The Committee notes the Government’s information in its report that the prison administration intends to move towards a work-release programme, where inmates can work, are paid for his/her skills or labour and participate in the social security scheme as others (in a free labour relationship). The Government also indicates that this area is still being discussed as part of the draft Labour Code consultations by the National Tripartite Committee. In this regard, the Committee recalls that according to Article 2(2)(c) of the Convention, prisoners may not be hired to, or placed at, the disposal of private individuals, companies or associations. The work of prisoners for private parties is only compatible with the Convention where it does not involve compulsory labour and is carried out with the informed, formal and freely given consent of the persons concerned, performed under conditions approximating a free labour relationship, which include wage levels (leaving room for deductions and attachments), social security and occupational safety and health. The Committee once again requests the Government to pursue its efforts, within the framework of the ongoing legislative reform, to amend section 193(5) of the Prisons Act to ensure that any work or service by prisoners for private persons is performed voluntarily, which necessarily requires the formal, freely given and informed consent of the prisoners concerned, such consent being authenticated by conditions of work approximating a free labour relationship.
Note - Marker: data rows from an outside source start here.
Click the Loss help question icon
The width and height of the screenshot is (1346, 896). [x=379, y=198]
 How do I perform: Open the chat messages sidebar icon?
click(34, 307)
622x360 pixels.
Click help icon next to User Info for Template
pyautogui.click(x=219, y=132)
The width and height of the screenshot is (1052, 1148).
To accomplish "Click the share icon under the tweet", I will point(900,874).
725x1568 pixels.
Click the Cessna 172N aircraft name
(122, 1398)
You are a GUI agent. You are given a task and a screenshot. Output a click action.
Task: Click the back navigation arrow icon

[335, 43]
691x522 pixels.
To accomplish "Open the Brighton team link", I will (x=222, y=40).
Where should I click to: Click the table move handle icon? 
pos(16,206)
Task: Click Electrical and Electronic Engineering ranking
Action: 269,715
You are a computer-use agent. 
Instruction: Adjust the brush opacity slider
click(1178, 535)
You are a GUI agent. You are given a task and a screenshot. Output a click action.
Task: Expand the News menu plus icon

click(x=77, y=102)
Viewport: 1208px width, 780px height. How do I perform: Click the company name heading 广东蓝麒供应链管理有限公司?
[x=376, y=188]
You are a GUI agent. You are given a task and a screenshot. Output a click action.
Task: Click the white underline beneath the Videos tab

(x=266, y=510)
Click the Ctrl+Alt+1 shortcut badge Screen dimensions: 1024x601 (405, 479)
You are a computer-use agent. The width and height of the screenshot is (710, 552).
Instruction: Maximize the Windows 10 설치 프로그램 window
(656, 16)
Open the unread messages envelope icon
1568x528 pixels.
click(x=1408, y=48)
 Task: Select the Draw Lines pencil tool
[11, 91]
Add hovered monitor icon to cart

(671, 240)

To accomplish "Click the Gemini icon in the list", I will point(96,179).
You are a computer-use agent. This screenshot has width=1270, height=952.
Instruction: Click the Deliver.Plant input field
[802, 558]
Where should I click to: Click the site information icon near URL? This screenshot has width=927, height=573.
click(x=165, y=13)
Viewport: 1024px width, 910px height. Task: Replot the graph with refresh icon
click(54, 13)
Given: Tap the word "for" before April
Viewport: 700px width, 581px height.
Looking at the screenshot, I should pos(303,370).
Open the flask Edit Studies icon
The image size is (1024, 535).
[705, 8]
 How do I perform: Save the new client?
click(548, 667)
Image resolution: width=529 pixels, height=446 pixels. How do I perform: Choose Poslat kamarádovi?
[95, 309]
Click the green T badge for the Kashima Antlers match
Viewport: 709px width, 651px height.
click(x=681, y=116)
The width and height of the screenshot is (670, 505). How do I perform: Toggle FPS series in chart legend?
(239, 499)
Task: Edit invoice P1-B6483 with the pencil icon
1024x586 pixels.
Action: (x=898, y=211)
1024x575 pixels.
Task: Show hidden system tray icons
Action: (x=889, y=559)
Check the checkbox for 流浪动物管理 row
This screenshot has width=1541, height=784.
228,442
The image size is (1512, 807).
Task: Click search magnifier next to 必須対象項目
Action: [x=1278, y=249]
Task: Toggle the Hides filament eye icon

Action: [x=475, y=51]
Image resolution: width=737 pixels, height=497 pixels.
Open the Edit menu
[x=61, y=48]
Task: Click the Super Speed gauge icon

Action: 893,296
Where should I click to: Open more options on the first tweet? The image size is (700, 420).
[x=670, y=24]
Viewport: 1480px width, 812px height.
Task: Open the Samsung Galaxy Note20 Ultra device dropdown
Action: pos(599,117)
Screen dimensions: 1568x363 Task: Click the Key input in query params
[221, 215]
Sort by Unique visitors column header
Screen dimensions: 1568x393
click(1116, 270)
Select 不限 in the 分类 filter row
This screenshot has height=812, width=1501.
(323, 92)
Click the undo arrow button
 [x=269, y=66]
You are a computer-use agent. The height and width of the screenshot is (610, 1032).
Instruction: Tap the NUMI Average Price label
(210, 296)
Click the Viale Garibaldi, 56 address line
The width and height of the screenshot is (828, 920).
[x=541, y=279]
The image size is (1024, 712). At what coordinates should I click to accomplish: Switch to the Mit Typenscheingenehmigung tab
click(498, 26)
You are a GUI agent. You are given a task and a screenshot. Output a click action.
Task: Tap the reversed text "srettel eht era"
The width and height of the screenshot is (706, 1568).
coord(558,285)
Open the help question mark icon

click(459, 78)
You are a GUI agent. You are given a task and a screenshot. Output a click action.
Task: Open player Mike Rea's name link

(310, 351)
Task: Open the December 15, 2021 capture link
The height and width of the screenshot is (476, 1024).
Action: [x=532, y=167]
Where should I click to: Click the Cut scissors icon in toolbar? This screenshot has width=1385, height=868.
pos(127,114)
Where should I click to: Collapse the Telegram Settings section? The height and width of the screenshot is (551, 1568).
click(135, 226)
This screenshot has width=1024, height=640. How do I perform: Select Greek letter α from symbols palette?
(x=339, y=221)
Article 25. Penal sanctions for the exaction of forced or compulsory labour. The Committee previously noted that national law does not provide for penal sanctions to be applied in the case of the violation of a person’s rights (article 6 of the Constitution), which prohibits slavery and servitude. The Government indicated that there were no legal proceedings instituted as a consequence of the illegal exaction of forced or compulsory labour, and that the necessary measures were being taken to give effect to Article 25 of the Convention.
The Committee notes the Government’s information that the penalty for the exaction of forced labour is being discussed by the National Tripartite Committee within the framework of the draft Labour Code consultations. The Prison Superintendent and the government legal councils are involved in this process. Referring to paragraph 319 of its 2012 General Survey on the fundamental Conventions, the Committee observes that, in the absence of other applicable penal provisions, the penalties envisaged in the Labour Code for the prohibition of forced labour consist in general terms of administrative sanctions which, in view of their nature and level, do not give effect to Article 25 of the Convention. In this regard, the Committee recalls that, pursuant to Article 25 of the Convention, ratifying States must ensure that the illegal exaction of forced or compulsory labour shall be punishable as a penal offence and that the penalties imposed by law are really adequate and are strictly enforced. The Committee therefore requests the Government to take the necessary measures to ensure that the exaction of forced or compulsory labour is punishable as a penal offence, and that the penalties imposed are adequate and strictly enforced. It also requests the Government to provide copies of any legislation adopted in this regard.